----- STUDY MATERIAL -----

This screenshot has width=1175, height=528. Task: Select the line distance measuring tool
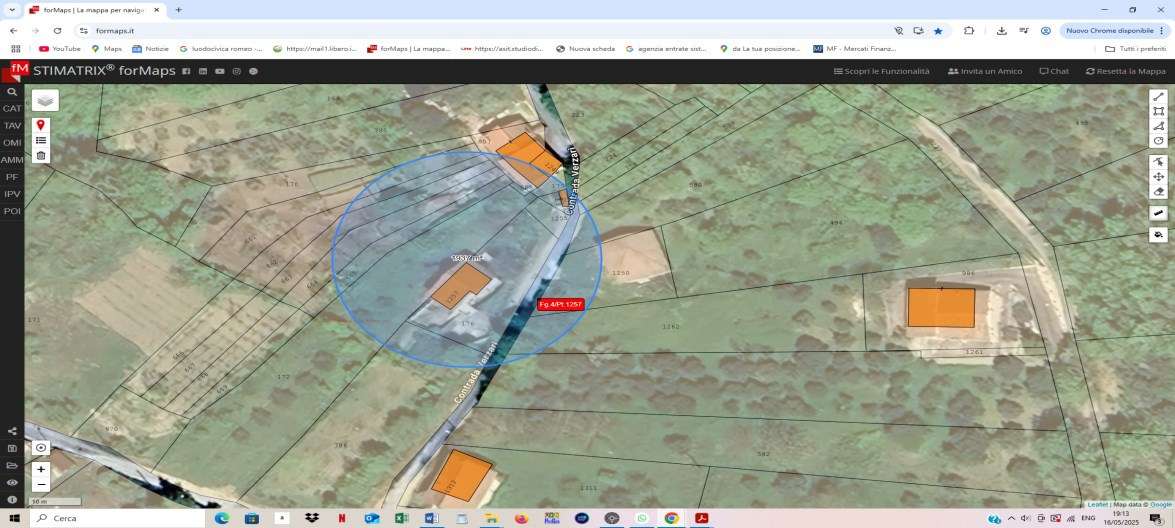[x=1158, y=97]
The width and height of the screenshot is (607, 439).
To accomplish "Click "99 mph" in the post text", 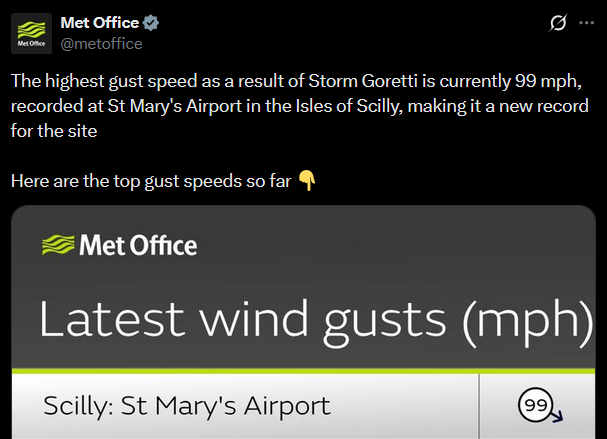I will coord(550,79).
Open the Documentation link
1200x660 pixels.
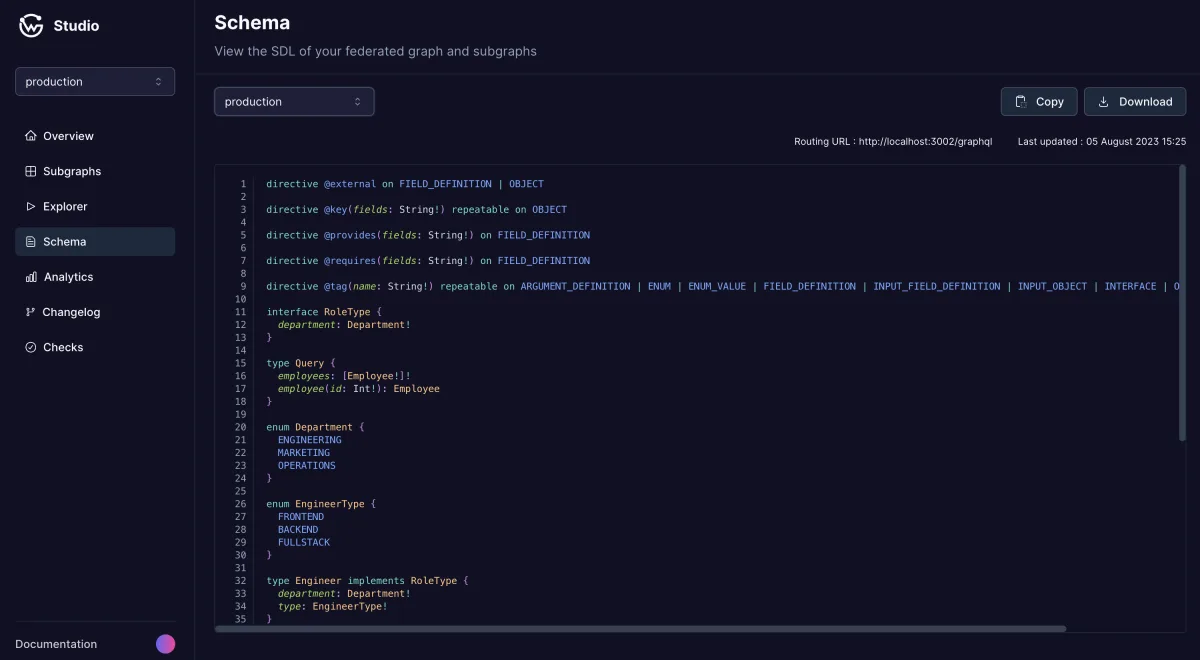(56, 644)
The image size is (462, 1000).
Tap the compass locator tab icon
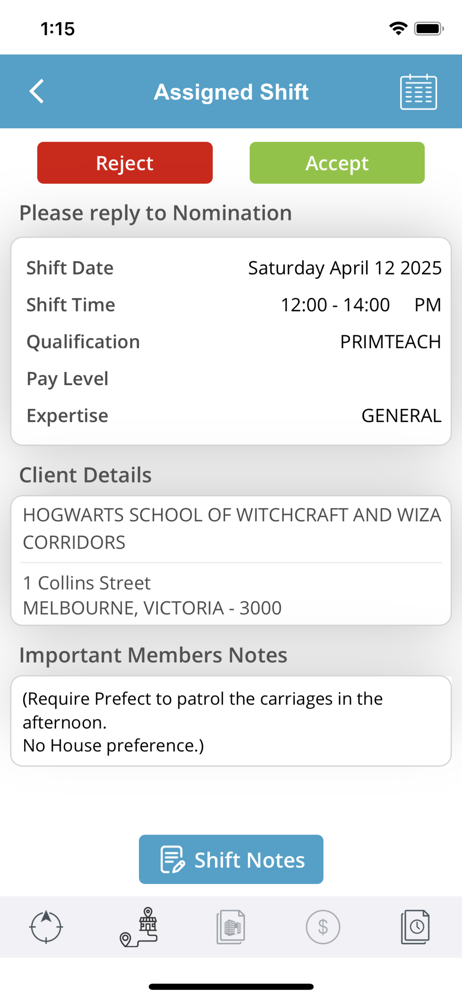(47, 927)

-----

TASK DETAILS: What you set down should be exactly the lines from the line containing "1200x660 pixels." to the last line of the entries above, both included, with no pictures.

RESULT:
1200x660 pixels.
(56, 644)
The image size is (462, 1000).
Tap the compass locator tab icon
(47, 927)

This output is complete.